« Mon Crime », jouer ou mourir

Mon Crime
de François Ozon
Comédie dramatique, Policier
Avec Nadia Tereszkiewicz, Rebecca Marder, Isabelle Huppert
Sorti le 15 mars 2023

Paris, années 30. Madeleine Verdier, jeune comédienne sans le sou, est accusée du meurtre d’un grand producteur. Défendue au tribunal par sa colocataire avocate, Madeleine est acquittée pour légitime défense. Commence alors une nouvelle vie faite de gloire et d’argent, jusqu’au jour où les ennuis viennent frapper à sa porte.

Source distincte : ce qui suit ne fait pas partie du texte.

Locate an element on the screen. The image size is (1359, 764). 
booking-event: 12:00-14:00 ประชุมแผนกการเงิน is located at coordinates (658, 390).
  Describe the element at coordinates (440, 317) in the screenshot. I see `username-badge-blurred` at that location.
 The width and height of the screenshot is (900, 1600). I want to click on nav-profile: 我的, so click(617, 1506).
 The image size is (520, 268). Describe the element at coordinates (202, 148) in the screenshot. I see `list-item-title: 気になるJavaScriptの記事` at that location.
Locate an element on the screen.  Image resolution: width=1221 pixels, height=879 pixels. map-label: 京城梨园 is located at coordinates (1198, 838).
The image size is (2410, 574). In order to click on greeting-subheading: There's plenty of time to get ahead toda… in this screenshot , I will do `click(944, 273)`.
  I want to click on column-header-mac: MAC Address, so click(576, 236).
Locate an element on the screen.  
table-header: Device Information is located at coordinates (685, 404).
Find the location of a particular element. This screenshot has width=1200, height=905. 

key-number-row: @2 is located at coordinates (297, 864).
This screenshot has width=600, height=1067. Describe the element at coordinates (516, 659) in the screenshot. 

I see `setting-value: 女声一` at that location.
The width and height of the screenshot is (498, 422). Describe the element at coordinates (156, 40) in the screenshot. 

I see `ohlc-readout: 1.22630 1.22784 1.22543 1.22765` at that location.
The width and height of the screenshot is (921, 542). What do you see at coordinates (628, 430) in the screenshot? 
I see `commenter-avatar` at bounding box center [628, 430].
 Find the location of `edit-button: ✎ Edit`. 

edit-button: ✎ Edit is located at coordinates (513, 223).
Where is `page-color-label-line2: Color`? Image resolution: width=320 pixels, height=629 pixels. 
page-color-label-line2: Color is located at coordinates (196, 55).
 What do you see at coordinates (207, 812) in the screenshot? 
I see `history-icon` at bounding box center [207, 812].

Avec Mon Crime, étonnant exercice de style maniériste, le prolifique François Ozon s’inscrit dans une certaine tradition française allant du réalisme poétique à la comédie de boulevard. Dans une reconstitution soignée du Paris de l’entre-deux guerres, le réalisateur prend un plaisir évident à disposer les pions d’un jeu de dupes aussi codifié que confortable, véritable cadeau offert à une distribution cinq étoiles. En effet, ce pari un peu fou d’un film désuet (vintage ?) – le scénario est adapté d’une pièce datant de 1934 – est remporté haut la main par le cinéaste qui embrasse pleinement la théâtralité de son matériau. Si, de prime abord, le jeu outrancier des acteurices paraît déstabilisant, on est rapidement charmé par la diction chantante de Dany Boon, la voix flutée et langoureuse de l’excellente Nadia Tereszkiewicz et les saillies claironnantes d’Isabelle Huppert. Il faut saluer la performance de la stakhanoviste du cinéma français, qui dynamite le film en son milieu avec ce personnage d’ancienne diva du muet accrochée à ses privilèges, propulsant ainsi le récit dans un délire grotesque et irrésistible. L’intrigue policière passe alors discrètement au second plan et laisse place à une succession de joutes verbales qui ne manquent pas de piquant.

C’est cette même jouissance du jeu qui permet astucieusement à Ozon de dépasser le didactisme de son propos sur la domination masculine, limite d’un film se réclamant un peu trop ostensiblement de son époque. La scène du plaidoyer paraît à cet effet assez symptomatique : encombré de propos empruntés à notre siècle, le monologue de Pauline sur la condition des femmes menace de sortir le spectateur du récit. Mais, fort heureusement, la bêtise comique de l’avocat général le rassied définitivement dans le fauteuil confortable de la fiction. Le long-métrage, qui aurait pu ennuyer en dissertant sur cette sempiternelle dialectique du bien et du mal, nous surprend alors dans sa capacité à dévoiler les intentions pas toujours si morales de ses héroïnes. Face aux trajectoires de personnages de femmes scrutées et objectifiées par les pouvoirs dominants – du metteur en scène, du commissaire, du juge – desquels elles ne peuvent triompher à la loyale, le cinéaste joue la carte de la roublardise en les invitant à se faire justice par elles-mêmes, dussent-elles abuser de la flatterie et du mensonge. Là réside toute l’intelligence d’un film qui, entre l’injustice et la vertu, propose une troisième voie de sortie comme horizon éthique et esthétique absolu : le jeu.